About this task: Once you find the line with "This screenshot has width=720, height=438." in the listing below, please repeat it and every later line exactly, through the last one, without pictures.

<<<<

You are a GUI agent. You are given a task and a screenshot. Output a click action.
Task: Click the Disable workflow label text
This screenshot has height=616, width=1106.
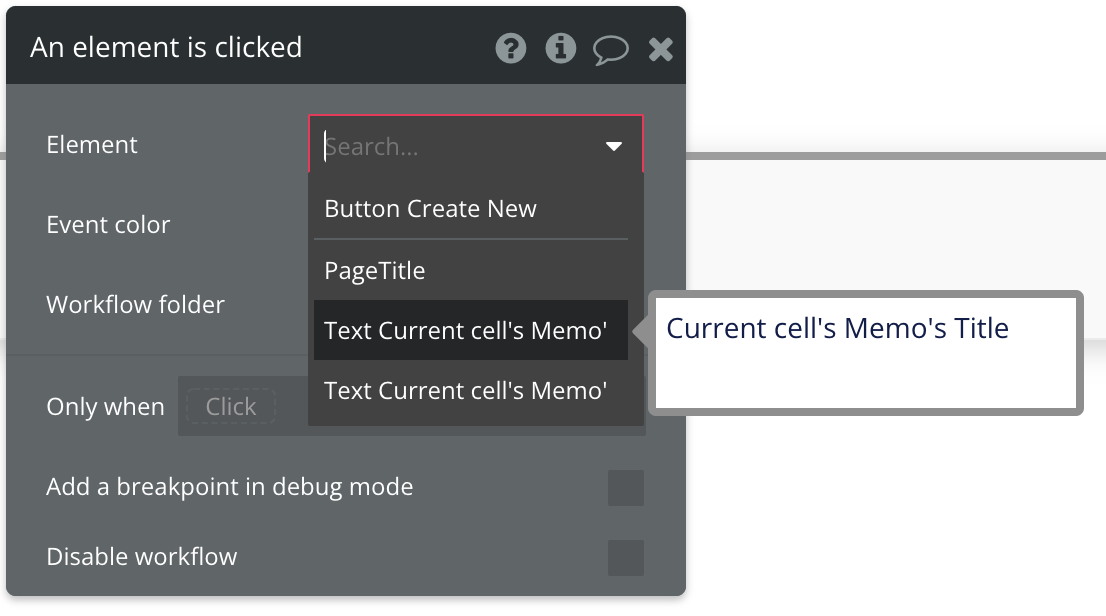(142, 557)

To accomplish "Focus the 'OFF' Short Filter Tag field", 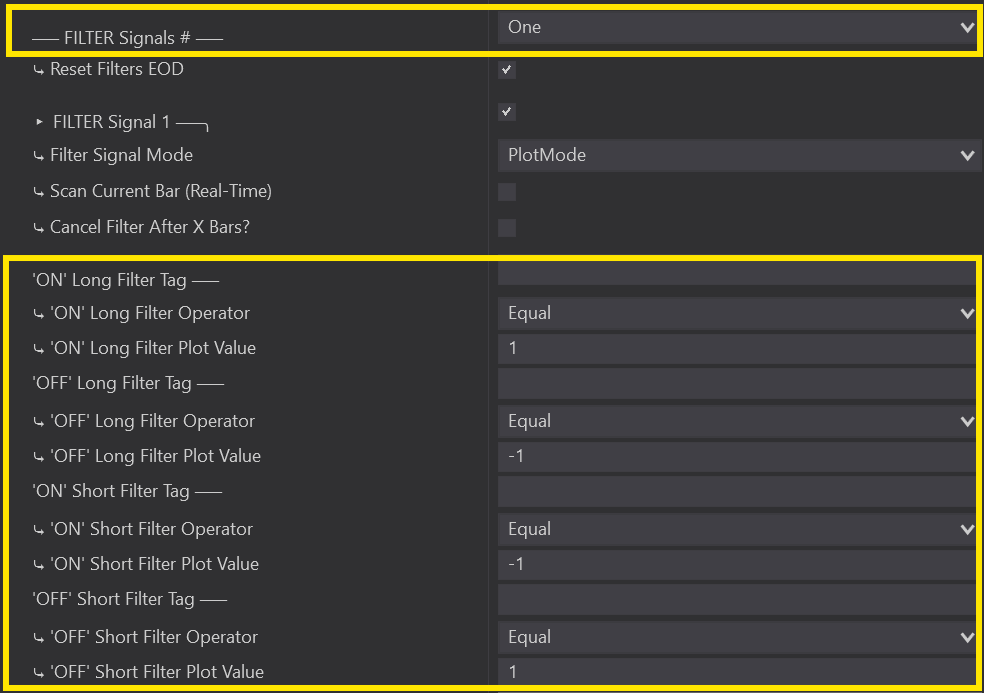I will tap(736, 600).
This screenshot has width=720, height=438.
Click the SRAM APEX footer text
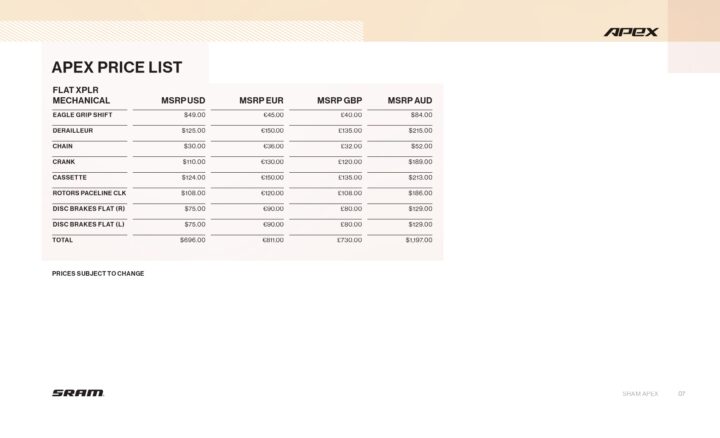coord(639,394)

>>>>

Answer to this task:
This screenshot has width=720, height=438.
Click the SRAM APEX footer text
coord(639,394)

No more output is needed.